Lethbridge Herald

Doctors must offer referrals

DOCTORS WHO OBJECT TO TREATMENT ON MORAL GROUNDS MUST GIVE REFERRAL: COURT

- Paola Loriggio THE CANADIAN PRESS — TORONTO

Ontario doctors who have a moral or religious objection to treatments such as assisted dying, contracept­ion or abortions must refer patients to another doctor who can provide the service, after a court found it is necessary to guarantee that vulnerable patients can access the care they need.

A group of five doctors and three profession­al organizati­ons had launched a legal challenge against a policy issued by the province’s medical regulator, arguing it infringed on their right to freedom of religion and conscience under the Charter of Rights and Freedoms.

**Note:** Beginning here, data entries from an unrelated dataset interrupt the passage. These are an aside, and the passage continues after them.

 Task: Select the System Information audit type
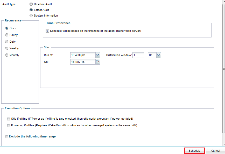tap(31, 16)
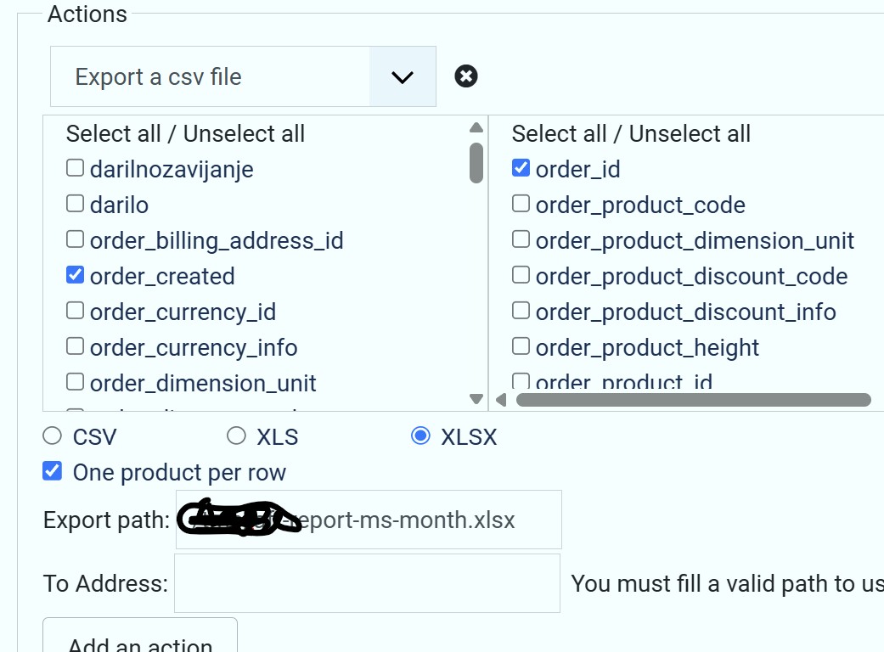Enable the order_currency_id field
The image size is (884, 652).
[75, 311]
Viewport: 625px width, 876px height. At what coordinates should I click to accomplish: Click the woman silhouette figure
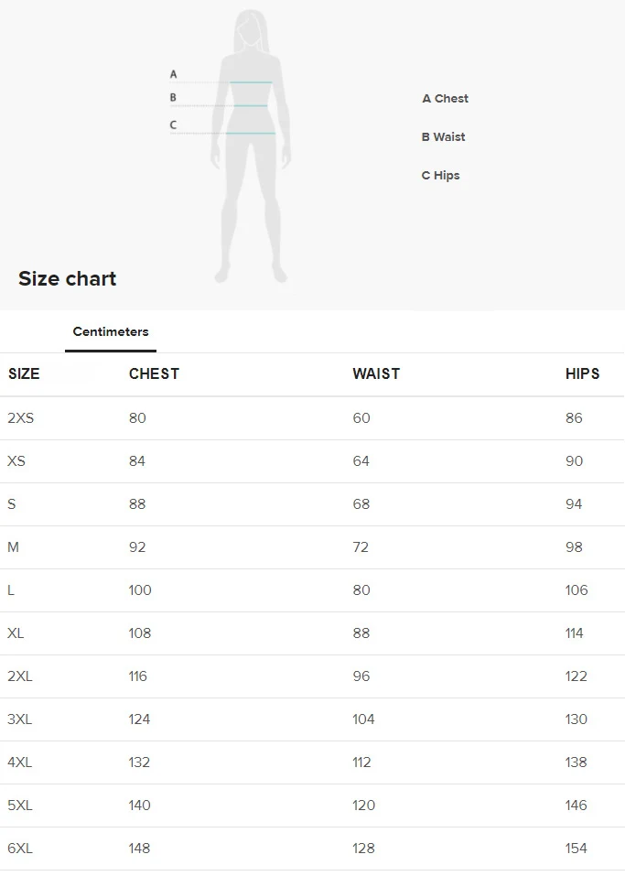pos(251,146)
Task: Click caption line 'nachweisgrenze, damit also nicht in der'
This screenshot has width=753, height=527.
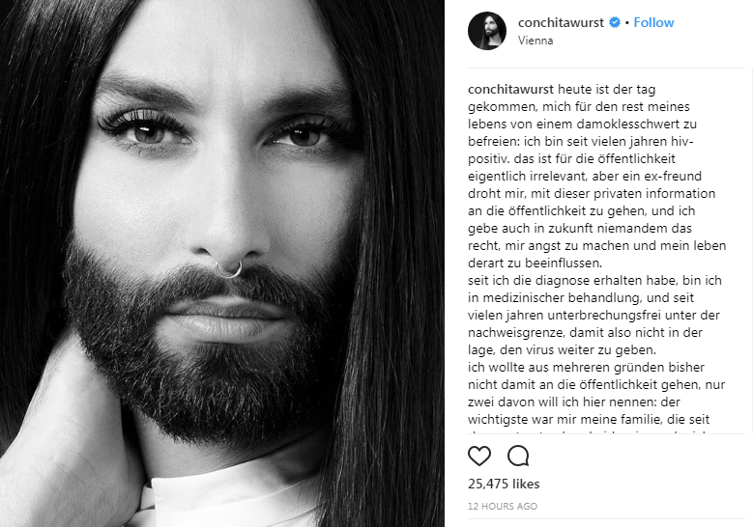Action: 585,332
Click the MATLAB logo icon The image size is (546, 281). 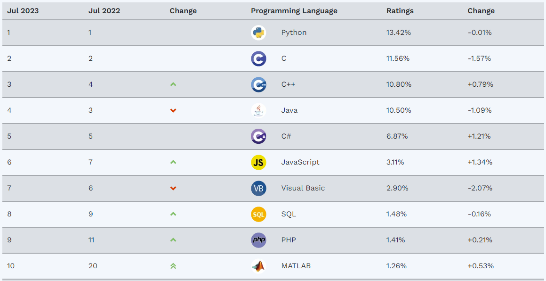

The group — which includes the Christian Medical and Dental Society of Canada, the Canadian Federation of Catholic Physicians’ Societies and Canadian Physicians for Life — said the requiremen­t for a referral amounted to being forced to take part in the treatment.

The College of Physicians and Surgeons of Ontario, meanwhile, said its policy aims to balance the moral beliefs of individual physicians while nonetheles­s ensuring access to care, particular­ly for vulnerable patients.

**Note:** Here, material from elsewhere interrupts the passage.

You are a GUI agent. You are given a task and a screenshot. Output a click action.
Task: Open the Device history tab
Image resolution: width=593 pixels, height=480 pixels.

In a ruling released Wednesday, the divisional court said that though the policy does limit doctors’ religious freedom, the breach is justified. The benefits to the public outweigh the cost to doctors, who can choose to practise a specialty where such moral dilemmas will not arise, the court said.

“The goal of ensuring access to health care, in particular equitable access to health care, is pressing and substantia­l. The effective referral requiremen­ts of the policies are rationally connected to the goal,” Justice Herman J. Wilton-Siegel wrote on behalf of a three-member panel.

“The requiremen­ts impair the individual applicants’ right of religious freedom as little as reasonably possible in order to achieve the goal.”

What’s more, the court found, “the applicants do not have a common law right or a property right to practise medicine, much less a constituti­onally protected right.”

“Those who enjoy the benefits of a licence to practise a regulated profession must expect to be subject to regulatory requiremen­ts that focus on the public interest, rather than the interests of the profession­als themselves,” Wilton-Siegel wrote.

The groups said they were disappoint­ed with the ruling and would review their options in regards to an appeal.

“We heard from our members and other doctors with conscienti­ous objections over and over again that they felt referral made them complicit and that they wouldn’t be able to live with themselves or stay in the profession if effective referral is still required,” Larry Worthen, executive director of the Christian Medical and Dental Society of Canada, said in a statement.